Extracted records
::::::

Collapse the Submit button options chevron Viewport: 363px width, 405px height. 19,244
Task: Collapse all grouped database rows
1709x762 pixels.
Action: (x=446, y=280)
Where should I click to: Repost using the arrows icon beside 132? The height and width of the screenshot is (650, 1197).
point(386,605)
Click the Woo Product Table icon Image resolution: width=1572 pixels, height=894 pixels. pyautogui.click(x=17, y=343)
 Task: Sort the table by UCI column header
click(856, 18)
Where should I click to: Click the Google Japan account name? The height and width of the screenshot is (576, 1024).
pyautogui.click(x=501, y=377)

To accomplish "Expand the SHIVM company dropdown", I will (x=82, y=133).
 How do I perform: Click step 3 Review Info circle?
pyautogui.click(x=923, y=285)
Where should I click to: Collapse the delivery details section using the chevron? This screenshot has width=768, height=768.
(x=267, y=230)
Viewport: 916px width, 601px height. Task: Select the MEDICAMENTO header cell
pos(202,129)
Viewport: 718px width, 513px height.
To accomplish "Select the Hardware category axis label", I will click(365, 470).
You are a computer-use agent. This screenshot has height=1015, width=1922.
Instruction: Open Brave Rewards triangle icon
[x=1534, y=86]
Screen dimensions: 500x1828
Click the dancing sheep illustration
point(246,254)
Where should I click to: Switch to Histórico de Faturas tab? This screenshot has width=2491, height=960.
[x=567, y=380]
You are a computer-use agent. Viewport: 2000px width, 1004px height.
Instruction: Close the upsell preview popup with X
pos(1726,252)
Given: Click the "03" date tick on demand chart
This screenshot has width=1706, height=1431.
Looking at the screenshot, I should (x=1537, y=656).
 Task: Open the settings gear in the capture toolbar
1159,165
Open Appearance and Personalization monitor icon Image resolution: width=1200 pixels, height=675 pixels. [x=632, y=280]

::::::

▸ Task directions
Whenever the string "resolution" shows up in a line above, copy that line.

▸ Answer to the problem
Click the Woo Product Table icon Image resolution: width=1572 pixels, height=894 pixels. pyautogui.click(x=17, y=343)
Open Appearance and Personalization monitor icon Image resolution: width=1200 pixels, height=675 pixels. [x=632, y=280]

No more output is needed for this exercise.